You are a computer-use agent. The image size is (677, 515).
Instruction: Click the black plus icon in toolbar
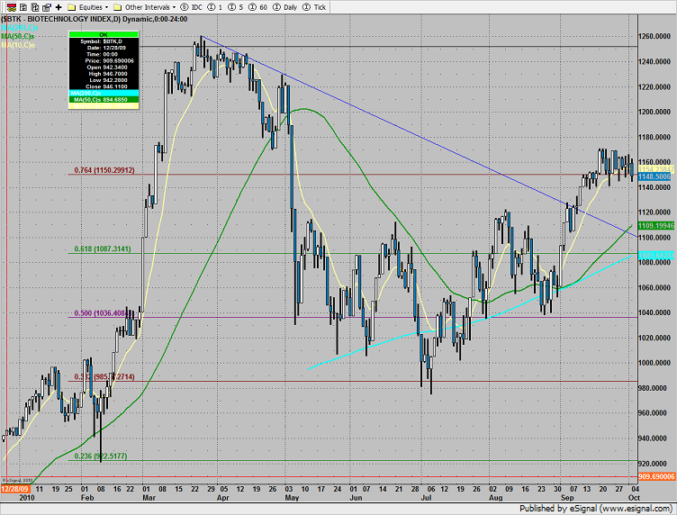[x=59, y=5]
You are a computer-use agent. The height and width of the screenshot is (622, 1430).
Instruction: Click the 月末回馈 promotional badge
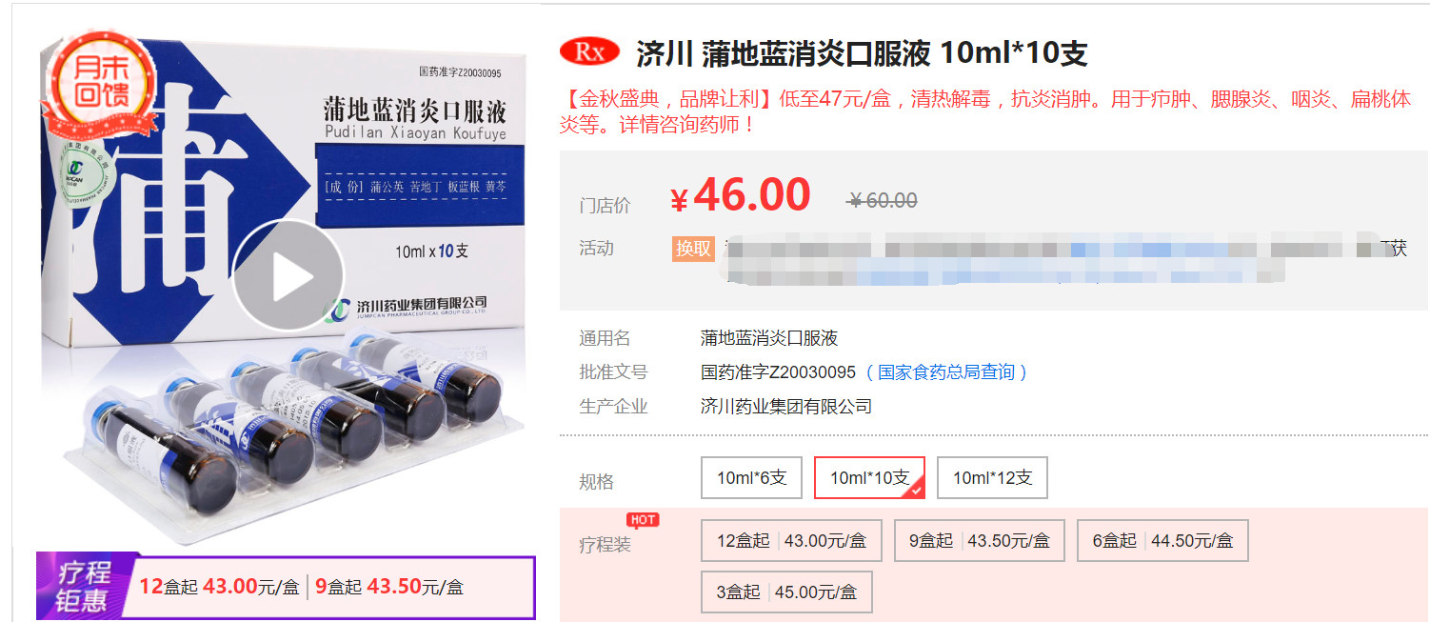(x=102, y=81)
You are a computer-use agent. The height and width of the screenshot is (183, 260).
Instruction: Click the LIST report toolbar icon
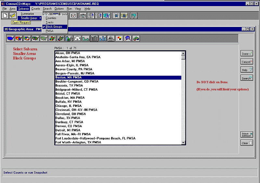[91, 15]
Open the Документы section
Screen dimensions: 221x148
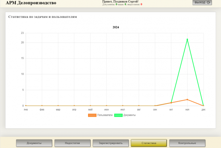point(34,143)
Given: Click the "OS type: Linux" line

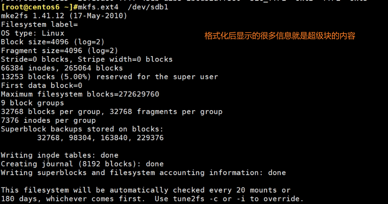Looking at the screenshot, I should pyautogui.click(x=33, y=33).
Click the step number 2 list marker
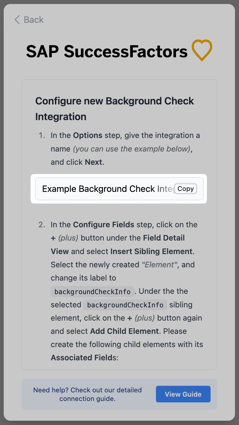Image resolution: width=239 pixels, height=425 pixels. pyautogui.click(x=42, y=225)
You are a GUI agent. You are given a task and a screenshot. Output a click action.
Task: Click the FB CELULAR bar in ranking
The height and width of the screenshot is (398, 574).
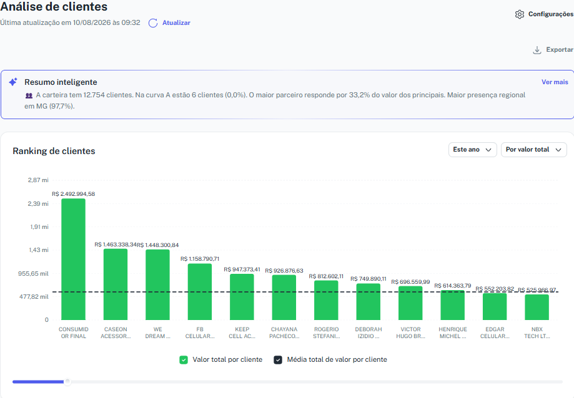[x=200, y=292]
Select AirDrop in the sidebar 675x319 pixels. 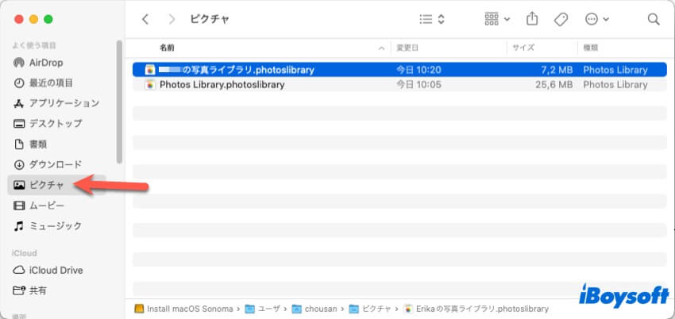pos(45,63)
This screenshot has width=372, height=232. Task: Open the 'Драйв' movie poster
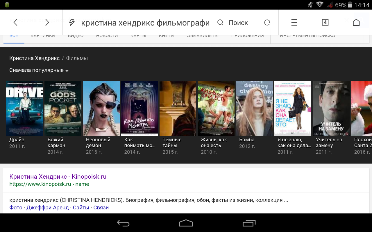tap(24, 109)
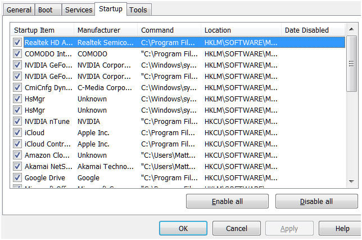This screenshot has height=240, width=362.
Task: Click the Enable all button
Action: (227, 202)
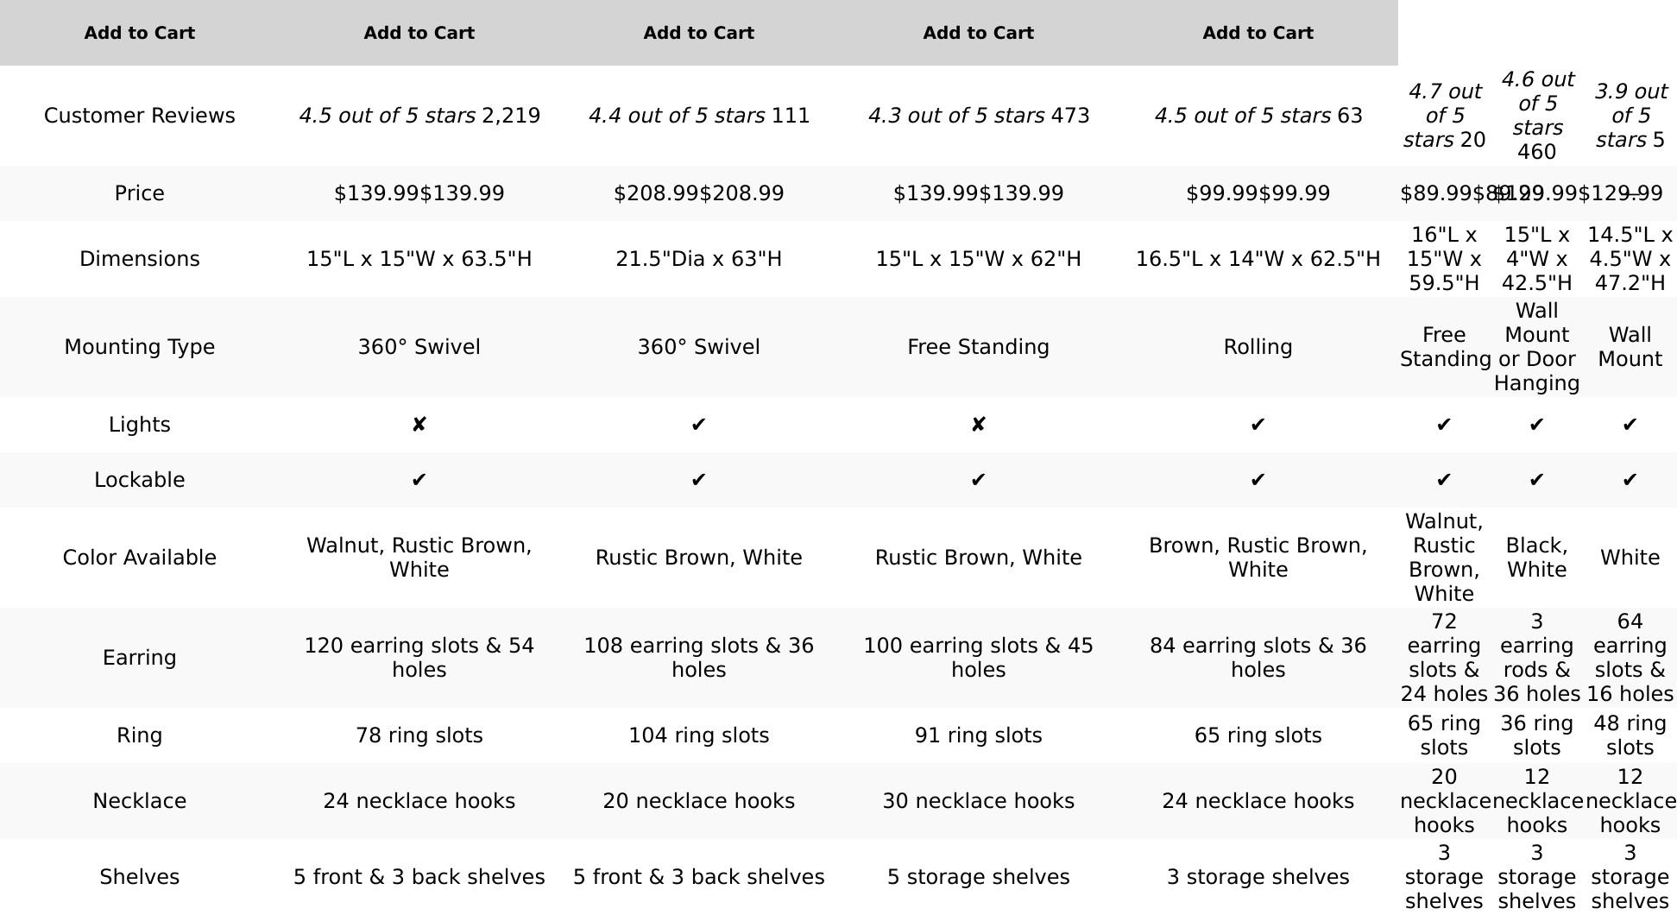Click the Lights check mark for the Rolling product
The height and width of the screenshot is (915, 1677).
(1258, 425)
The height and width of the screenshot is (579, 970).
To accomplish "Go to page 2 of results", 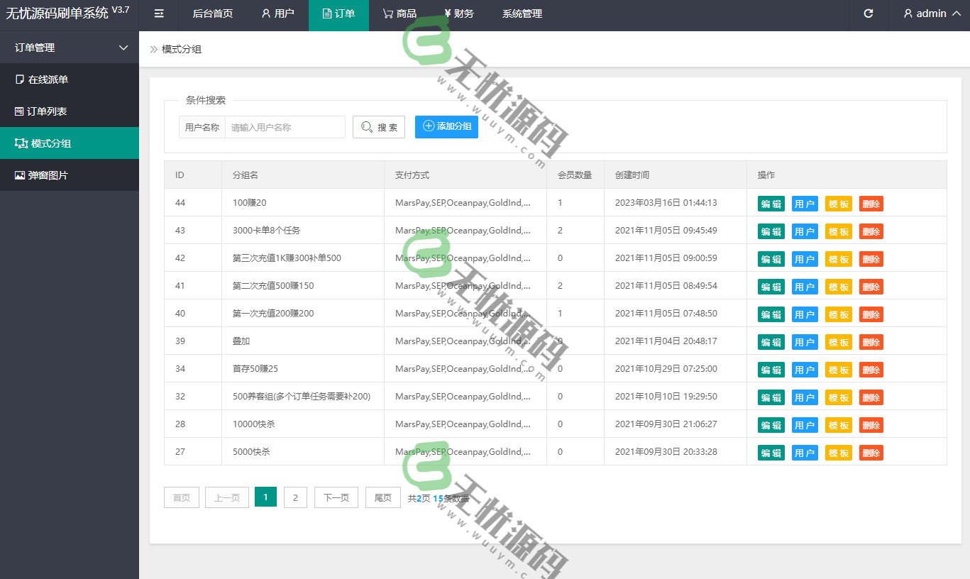I will click(x=295, y=497).
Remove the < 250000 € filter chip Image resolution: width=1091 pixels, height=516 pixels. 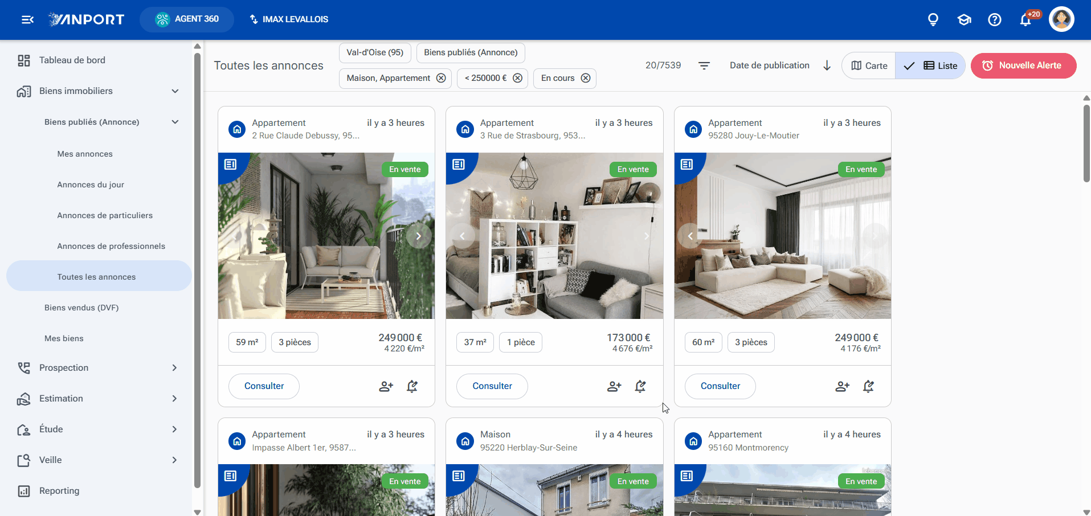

**How to complete this task**
Wherever the string "agent" is found in the listing above, copy the line that contains it.

**Answer for this exercise**
You are a computer-use agent. The image size is (677, 515).
You are a computer-use agent. The height and width of the screenshot is (622, 1430).
You are a computer-use agent. The height and width of the screenshot is (183, 260).
You are a GUI agent. You are given a task and a screenshot. Output a click action.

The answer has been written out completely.